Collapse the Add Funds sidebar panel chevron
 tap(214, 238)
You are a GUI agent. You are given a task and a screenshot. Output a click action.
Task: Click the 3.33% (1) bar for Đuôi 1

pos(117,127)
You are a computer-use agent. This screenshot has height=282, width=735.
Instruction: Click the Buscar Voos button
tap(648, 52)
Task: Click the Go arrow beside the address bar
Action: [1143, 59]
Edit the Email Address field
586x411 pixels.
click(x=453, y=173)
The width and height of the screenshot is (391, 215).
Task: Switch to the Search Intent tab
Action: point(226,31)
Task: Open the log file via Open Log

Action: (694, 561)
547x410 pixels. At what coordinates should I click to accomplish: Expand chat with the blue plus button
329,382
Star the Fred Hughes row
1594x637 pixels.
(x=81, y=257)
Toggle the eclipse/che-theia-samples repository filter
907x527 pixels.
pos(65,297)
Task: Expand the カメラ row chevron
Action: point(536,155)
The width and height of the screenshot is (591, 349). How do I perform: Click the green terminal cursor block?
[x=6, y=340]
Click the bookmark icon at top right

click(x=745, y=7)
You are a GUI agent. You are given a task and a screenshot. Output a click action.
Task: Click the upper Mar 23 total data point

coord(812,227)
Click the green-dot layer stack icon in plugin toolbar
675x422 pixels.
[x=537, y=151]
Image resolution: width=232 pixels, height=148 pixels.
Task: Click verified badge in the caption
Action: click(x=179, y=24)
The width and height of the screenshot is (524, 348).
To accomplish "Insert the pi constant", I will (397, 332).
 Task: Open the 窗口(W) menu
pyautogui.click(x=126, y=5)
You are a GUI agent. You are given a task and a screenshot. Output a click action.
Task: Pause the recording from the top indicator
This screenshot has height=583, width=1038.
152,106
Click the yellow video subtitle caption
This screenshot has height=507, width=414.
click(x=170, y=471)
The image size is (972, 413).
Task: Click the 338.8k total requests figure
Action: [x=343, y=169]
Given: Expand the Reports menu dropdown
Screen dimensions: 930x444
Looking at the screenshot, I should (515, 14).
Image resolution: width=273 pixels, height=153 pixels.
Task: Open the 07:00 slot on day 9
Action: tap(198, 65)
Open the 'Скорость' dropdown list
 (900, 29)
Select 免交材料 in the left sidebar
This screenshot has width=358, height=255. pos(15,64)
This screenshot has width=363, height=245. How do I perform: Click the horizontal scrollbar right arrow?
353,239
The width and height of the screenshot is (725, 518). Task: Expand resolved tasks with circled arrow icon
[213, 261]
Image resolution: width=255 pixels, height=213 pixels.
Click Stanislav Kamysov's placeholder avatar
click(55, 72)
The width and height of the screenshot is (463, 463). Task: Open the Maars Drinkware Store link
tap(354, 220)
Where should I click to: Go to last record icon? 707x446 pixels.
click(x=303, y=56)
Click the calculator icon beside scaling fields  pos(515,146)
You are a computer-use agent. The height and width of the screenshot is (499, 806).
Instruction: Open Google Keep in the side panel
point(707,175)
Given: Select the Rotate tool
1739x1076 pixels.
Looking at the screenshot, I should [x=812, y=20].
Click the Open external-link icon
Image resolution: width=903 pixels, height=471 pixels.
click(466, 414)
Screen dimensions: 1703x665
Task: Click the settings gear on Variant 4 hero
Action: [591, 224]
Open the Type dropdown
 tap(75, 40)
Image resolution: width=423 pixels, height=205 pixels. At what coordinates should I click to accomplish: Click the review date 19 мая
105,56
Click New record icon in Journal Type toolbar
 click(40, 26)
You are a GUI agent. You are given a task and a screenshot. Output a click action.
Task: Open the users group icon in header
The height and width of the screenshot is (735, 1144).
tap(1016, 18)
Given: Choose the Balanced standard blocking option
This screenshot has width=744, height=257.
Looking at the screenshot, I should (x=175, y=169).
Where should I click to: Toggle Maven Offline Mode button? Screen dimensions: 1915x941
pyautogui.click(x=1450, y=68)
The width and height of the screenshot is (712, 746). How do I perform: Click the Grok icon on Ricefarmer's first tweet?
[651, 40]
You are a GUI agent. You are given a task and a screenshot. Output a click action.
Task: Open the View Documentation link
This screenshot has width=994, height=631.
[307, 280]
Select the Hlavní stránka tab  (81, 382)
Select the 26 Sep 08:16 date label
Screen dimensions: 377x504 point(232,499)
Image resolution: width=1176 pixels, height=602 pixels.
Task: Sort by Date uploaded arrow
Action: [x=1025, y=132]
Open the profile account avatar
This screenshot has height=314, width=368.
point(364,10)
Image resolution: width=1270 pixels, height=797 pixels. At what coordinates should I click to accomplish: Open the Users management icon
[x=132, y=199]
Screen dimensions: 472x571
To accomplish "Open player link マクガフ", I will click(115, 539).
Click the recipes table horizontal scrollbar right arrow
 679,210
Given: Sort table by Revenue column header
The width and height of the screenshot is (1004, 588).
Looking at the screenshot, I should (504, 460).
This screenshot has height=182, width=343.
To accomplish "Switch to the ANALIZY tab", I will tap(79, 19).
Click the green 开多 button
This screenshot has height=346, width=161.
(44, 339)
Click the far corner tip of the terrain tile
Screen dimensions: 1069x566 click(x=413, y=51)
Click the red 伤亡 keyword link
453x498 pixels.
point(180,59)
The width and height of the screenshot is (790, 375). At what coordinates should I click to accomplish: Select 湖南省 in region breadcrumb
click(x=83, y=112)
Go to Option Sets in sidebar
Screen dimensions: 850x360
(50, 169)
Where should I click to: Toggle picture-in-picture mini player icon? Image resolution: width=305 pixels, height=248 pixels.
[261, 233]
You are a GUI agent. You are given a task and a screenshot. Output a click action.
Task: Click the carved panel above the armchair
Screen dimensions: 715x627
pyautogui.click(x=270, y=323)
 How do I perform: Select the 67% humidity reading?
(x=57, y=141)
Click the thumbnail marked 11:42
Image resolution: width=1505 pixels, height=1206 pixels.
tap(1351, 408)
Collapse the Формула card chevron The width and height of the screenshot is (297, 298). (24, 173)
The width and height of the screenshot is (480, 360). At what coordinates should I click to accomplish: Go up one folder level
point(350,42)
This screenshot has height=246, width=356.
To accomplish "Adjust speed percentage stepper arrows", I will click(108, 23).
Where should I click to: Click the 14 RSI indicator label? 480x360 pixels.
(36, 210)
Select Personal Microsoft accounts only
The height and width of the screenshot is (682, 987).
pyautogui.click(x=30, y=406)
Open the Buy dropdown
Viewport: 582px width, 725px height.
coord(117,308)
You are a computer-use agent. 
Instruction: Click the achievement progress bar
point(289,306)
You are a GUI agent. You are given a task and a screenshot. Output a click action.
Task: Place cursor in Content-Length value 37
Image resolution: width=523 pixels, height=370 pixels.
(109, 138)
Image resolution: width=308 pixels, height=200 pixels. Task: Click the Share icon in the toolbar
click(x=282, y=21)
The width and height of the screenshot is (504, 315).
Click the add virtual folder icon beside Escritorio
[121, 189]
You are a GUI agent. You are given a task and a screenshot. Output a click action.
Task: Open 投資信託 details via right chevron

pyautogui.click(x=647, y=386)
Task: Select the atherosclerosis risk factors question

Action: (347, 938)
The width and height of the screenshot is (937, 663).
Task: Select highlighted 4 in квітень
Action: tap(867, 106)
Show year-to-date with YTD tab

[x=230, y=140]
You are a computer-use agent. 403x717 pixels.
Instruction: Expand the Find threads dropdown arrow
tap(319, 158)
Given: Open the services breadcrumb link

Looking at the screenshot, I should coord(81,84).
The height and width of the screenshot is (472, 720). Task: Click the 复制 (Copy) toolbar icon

☆ ☆ ☆ ☆

__TASK STATEMENT__: The answer should be an exact copy of the lines from the first line of the data through the line with "You are a computer-use agent. This" and should contain nothing else.

__ANSWER BOX__:
Collapse the Add Funds sidebar panel chevron
 tap(214, 238)
You are a GUI agent. You are given a task and a screenshot. Output a click action.
Task: Click the 3.33% (1) bar for Đuôi 1

pos(117,127)
You are a computer-use agent. This screenshot has height=282, width=735.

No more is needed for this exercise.